Beginning in the middle of the 20th century, the Court declared that the constitutional ban on cruel and unusual punishment “must draw its meaning from the evolving standards of decency that mark the progress of a maturing society.” So, as a particular method of punishment grows more “unusual,” it also stands on increasingly infirm constitutional ground.

In Bucklew, however, Gorsuch ignored this “evolving standards” framework and instead suggested that a punishment is unconstitutional only if it would have been considered cruel and unusual when the Eighth Amendment was ratified in the 1790s. This approach would potentially have breathtaking consequences for all criminal defendants. Among other things, it’s not at all clear that the founding generation thought that it was cruel and unusual to give someone an excessive punishment for a minor crime.

But no one brought up this originalist approach during the Hamm argument, and Alito, of all people, seemed to reject it entirely.

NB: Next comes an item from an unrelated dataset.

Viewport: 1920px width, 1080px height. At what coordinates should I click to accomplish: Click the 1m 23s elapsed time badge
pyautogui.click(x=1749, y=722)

At one point, he stated fairly explicitly that his Court’s job in Hamm is to determine “the evolving standard of decency.”

The big takeaway from Wednesday’s argument, in other words, is that Smith’s fate remains uncertain. But it also looks like the Court’s decision in this case will be fairly narrow.

If a majority of the justices do crave a Bucklew-style revolution in the Court’s approach to the Eighth Amendment, that revolution will have to wait until a future case. And it is far from clear that there is a majority for such a revolution, even though a total of five justices joined Gorsuch’s opinion in Bucklew.